The end of the tumultuous 1960s was marked by the death of four fans at a Rolling Stones concert in December at Altamont, CA, beaten by the members of Hell’s Angels motorcycle gang the band had hired as security—noteworthy because from the signing of the Atlantic Charter through the 1960s, the United States’ quest to ensure the security of its markets and maintain its global influence had brought with it many dangers.
As the 1970s began, the Cold War tensions relaxed and grew stagnant, caught in perpetual low-grade conflict—a period known as détente. The United States rose in the 1970s to great power; Richard Nixon, Gerald Ford and Secretary of State Henry Kissinger found agreements with China, arms treaties with the Soviets and worked in the Middle East to stabilize the post-Vietnam era and to open cooperation across regions. Nixon’s visit to China marked an opening of relations significant to the easing of Cold War tensions, and the United States final withdrawal from Vietnam in 1973 ended American involvement in a criminal war. Nixon, in seeking a greater realism in foreign policy, saw that the danger from Communist China was to be met with confidence and cooperation, not only to thwart the expansion of communism, but to take advantage of Asian resources, specifically, as Kissinger noted in 1971, “one-quarter of the world’s most talented people” (Engel 296).
In Chile, however, American policy continued to advocate for regime change in nations that threatened international stability, including support for General Pinochet’s coup deposing democratically elected Salvador Allende’s socialist government, dangerous because of his ties to Fidel Castro.
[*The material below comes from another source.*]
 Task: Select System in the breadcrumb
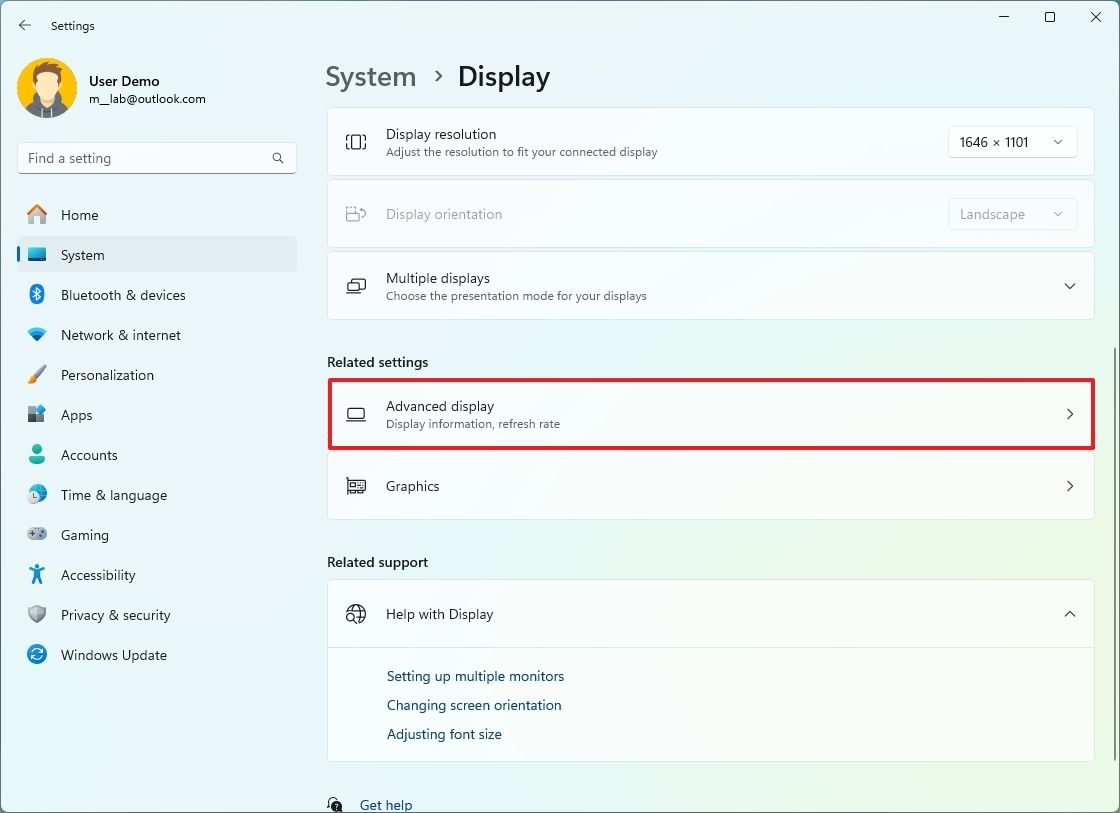click(x=371, y=76)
War in the Middle East disrupted United States’ relations with the Organization of Arab Petroleum Exporting Countries (OAPEC) in the form of reduced production and an embargo on shipments to international supporters of Israel’s response to attack by Egypt and Syria in October 1973.
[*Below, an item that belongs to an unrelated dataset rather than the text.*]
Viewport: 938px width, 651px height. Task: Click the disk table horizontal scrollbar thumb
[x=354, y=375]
Neoconservatives statesmen Dick Cheney and Donald Rumsfeld as Chief of Staff and Secretary of Defense, respectively, for President Ford sought to re-awaken a sense of America’s power in the world—to reduce American military costs but project power further into the world— and Henry Kissinger, seen here "over the barrel" to an Arab sheik, worked towards trade agreements, international stability, and the protections of human rights as the provisions for détente.
By 1974, the U.S. Congress had acknowledged in a bipartisan report that “an increasingly interdependent world means that disregard for human rights in one country can have repercussions in others,” a state of international affairs that made U.S. leadership in this area “morally imperative and practically necessary” (Engel 301). The Atlantic Charter had promised a “New Deal” for international relations—freedom from fear for “all the men in all the lands”—and inaugurated the modern human rights regime such that individuals, rather than nation-states could stake legitimate claims in international law to violations of their rights, to be supported by an international community united, at least in principle, in their ,defense. The human rights protections that the Helsinki Accord Final Act of 1975 signed into international law were fundamental in limiting ongoing conflict, and by the end of the decade, freedom’s expansion had reached Poland under the stewardship of Lech Walesa’s Solidarity party, which earned workers' rights under the Gdansk Agreement of 1980.
In Czechoslovakia, Vaclev Havel and the members of Charter 77 boldly asserted the unacceptable circumstance that “Hundreds of thousands of other citizens are denied the right to “freedom from fear” because they are forced to live in constant danger that if they express their opinions they will lose their possibility to work and other possibilities," and President Carter, in a speech at Notre Dame University in 1977, argued that world leaders could “no longer separate the traditional issues of war and peace from the new global questions of justice, equity and human rights [in] a politically awakening world” (Engel 307, 303).
The end of the decade found Americans held hostage in Iran, and Ronald Reagan due in the office of president. The neoconservative’s new leader represented their desire for America to reject its previous weakness and reassert her virtuous power through demonstration of her strength. But war did not quickly become peace as the Soviets invaded Afghanistan and Cold War tensions increased.